I am trying to use the encog library as a function approximator for a reinforcement learning problem. To be more precise, I am trying to get a multi layer perceptron (BasicNetwork) up and running. Since my agent will somehow explore the world based on whatever RL-algorithm I chose I cannot prebuild any BasicNeuralDataSet as shown in the XOR example. Probably, I have to use the pause() and resume() functions but since I cannot find any documentation or examples on these I am somewhat lost in how to use these features (if they even work in my version. I'm not quite sure after reading the answer to the question in the second link).

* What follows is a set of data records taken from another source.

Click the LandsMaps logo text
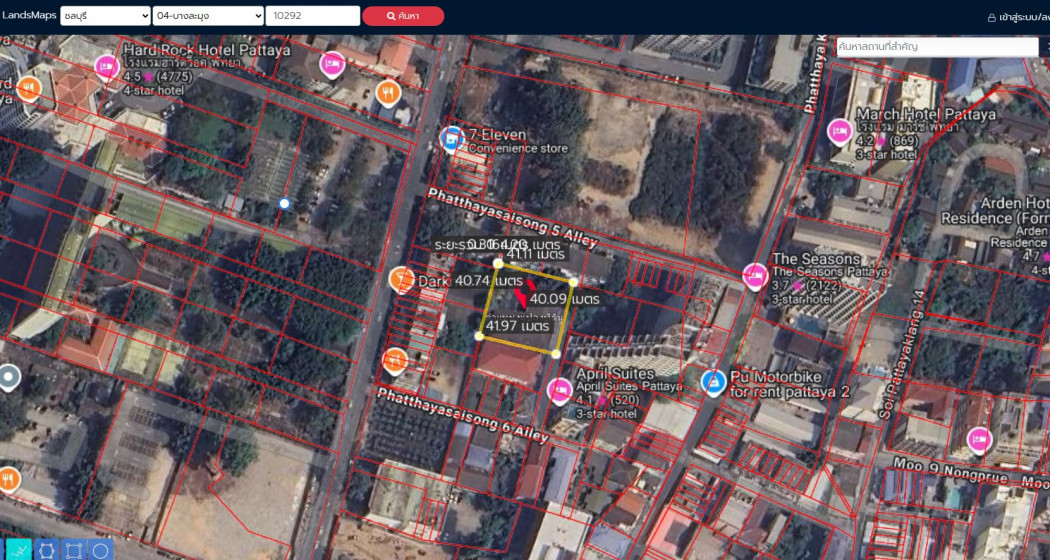 (27, 16)
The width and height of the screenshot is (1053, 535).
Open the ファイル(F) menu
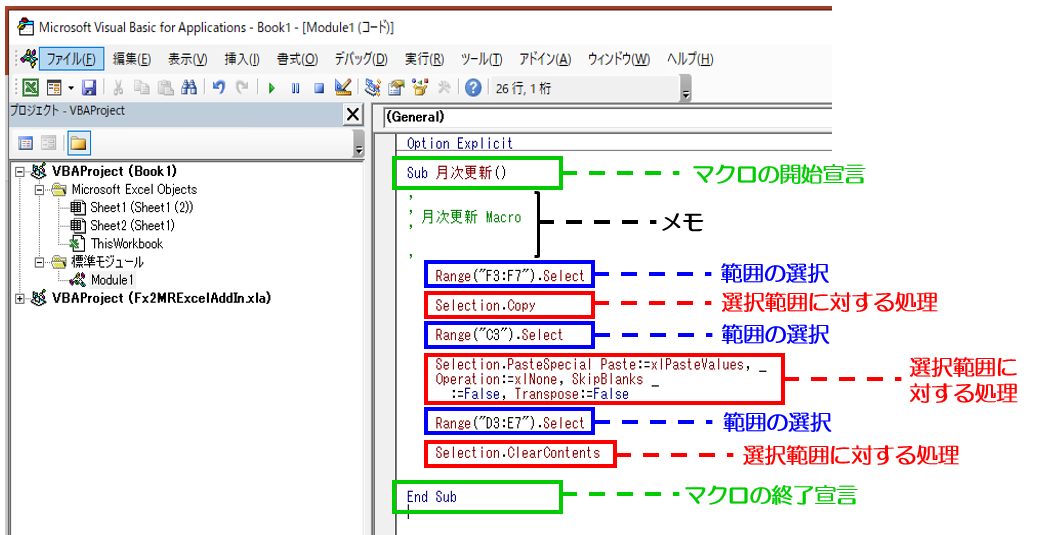[69, 59]
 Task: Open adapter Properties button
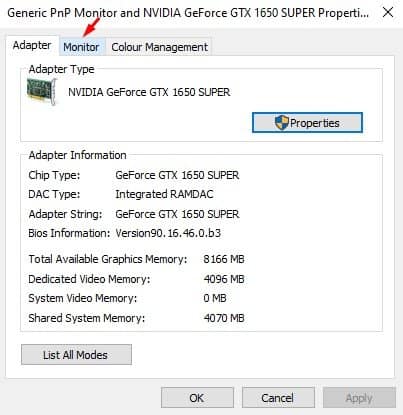click(x=307, y=123)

I am using Java and the encog-core-2.5.3 jar. My current approach looks like this:
BasicNetwork network = new BasicNetwork();
network.addLayer(new BasicLayer(null, true,2));
network.addLayer(new BasicLayer(new ActivationTANH(), true,4));
network.addLayer(new BasicLayer(new ActivationTANH(), true,1));
network.getStructure().finalizeStructure();
network.reset();
TrainingContinuation cont = null;
double error = 0;
do {
int rnd = random.nextInt(trainInputs.length);
NeuralDataSet trainingSet = new BasicNeuralDataSet(
new double[][] { trainInputs[rnd] },
new double[][] { trainOutputs[rnd] });
Backpropagation train = new Backpropagation(network, trainingSet);
// train the neural network
if (cont != null) {
train.resume(cont);
}
train.iteration();
cont = train.pause();
error = train.getError();
} while (error > 0.01);
This is obviously a minimal example where I am just drawing random datapoints from a toy sample (XOR). What happens is that the MLP does not converge. Logging is showing me completely random errors so I assume that somewhat the trainer is being reset and that my pause/resume approach is not correctly implemented.
P.S.: Since I am not bound to Encoq but can use any framework there is I also appreciate sample code that fulfills my requirements. So far I tried Weka and Neuroph but both seem to lack real online learning where one can just trigger the training whenever a new sample is available (It has to be possible to classify samples during any time as well)